Mais comment expliquer que ça marche quand même? Car que les gens se sentent mieux, ils le disent.
C’est le miracle de l’effet placébo, qui est une réalité en médecine : des symptômes s’atténuent, voire disparaissent quand on CROIT avoir été soigné. Le phénomène est documenté depuis le 13ème siècle, et c’est pour cela que les médecins utilisent l’homéopathie : si cela aide leur patient à se sentir mieux, pourquoi pas ? Le problème, c’est quand des dérives apparaissent. Un exemple : On a administré, pour une étude, un vrai médicament à des asthmatiques sévères, et puis un placébo à un autre groupe. Les deux se sont sentis mieux au cours du traitement. Mais quand on a mesuré, après coup, l’état de constriction des bronches : celles des patients placebo n’avaient pas bougé. Par la suite ils ont eu davantage de crises, de visites chez le médecins… Un faux produit peut vous soulager grâce à l’effet placebo, il ne vous guérit pas.
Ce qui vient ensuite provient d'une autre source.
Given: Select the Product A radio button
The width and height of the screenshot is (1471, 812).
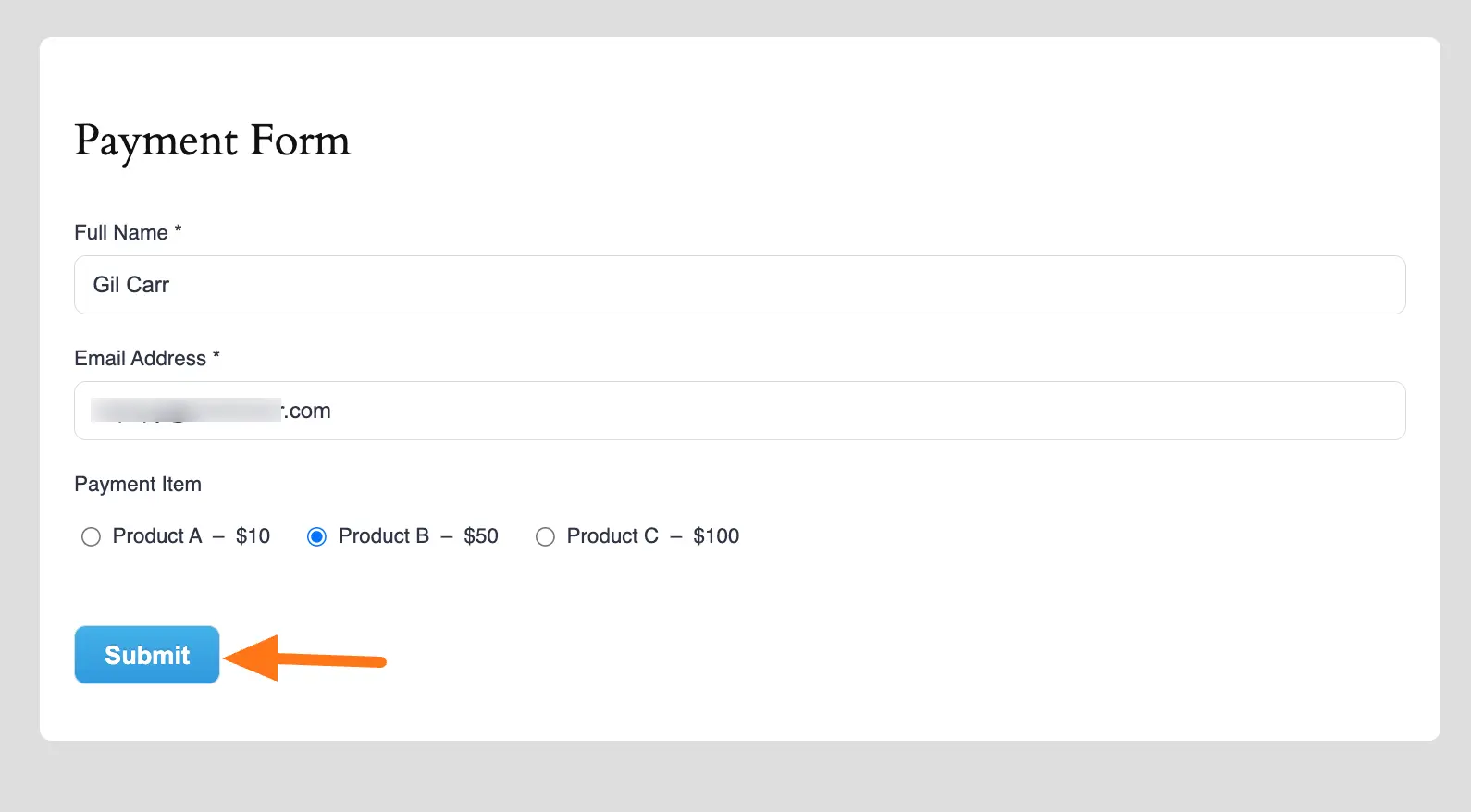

C'est ce que déplorent les signataires de cette tribune. L'homéopathie est traitée comme un médicament, que l'assurance maladie rembourse à 30%, entretenant l'illusion d'une guérison. Cela peut être dangereux quand les patients se détournent de la médecine conventionnelle, en refusant les vaccins par exemple, et un enfant est mort l’an dernier, en Italie, d’une otite soignée avec des granules.
Que demandent les médecins qui signent cette tribune ?
Qu’on cesse d’accoler à l’homéopathie le terme "médecine", impropre selon eux, et surtout que l’assurance maladie cesse de rembourser ces traitements. Comme le recommandent d’ailleurs les autorités européennes. Mais la France a du mal à suivre, car le géant mondial de ce marché est français : c’est le laboratoire Boiron. 600 millions d’euros de chiffres d’affaire. Il se bat, bien sûr, pour que ses produits restent remboursés à 30%.
L'un de ses arguments est que l’homéopathie permet d’éviter des traitements plus lourds et coûteux, mais c’est loin d’être sûr : médecine "douce" ou non, les Français restent les premiers consommateurs de médicaments en Europe : nous avalons près de 1.400 unités par an et par habitant. Près de deux fois plus qu’aux Pays-Bas. On garde cette idée (et c’est culturel), qu’il faut avaler une gélule pour se sentir mieux (même lorsqu’il suffirait d’attendre que le bobo passe). Tout le contraire, finalement, des médecines préventives, ou vraiment naturelles.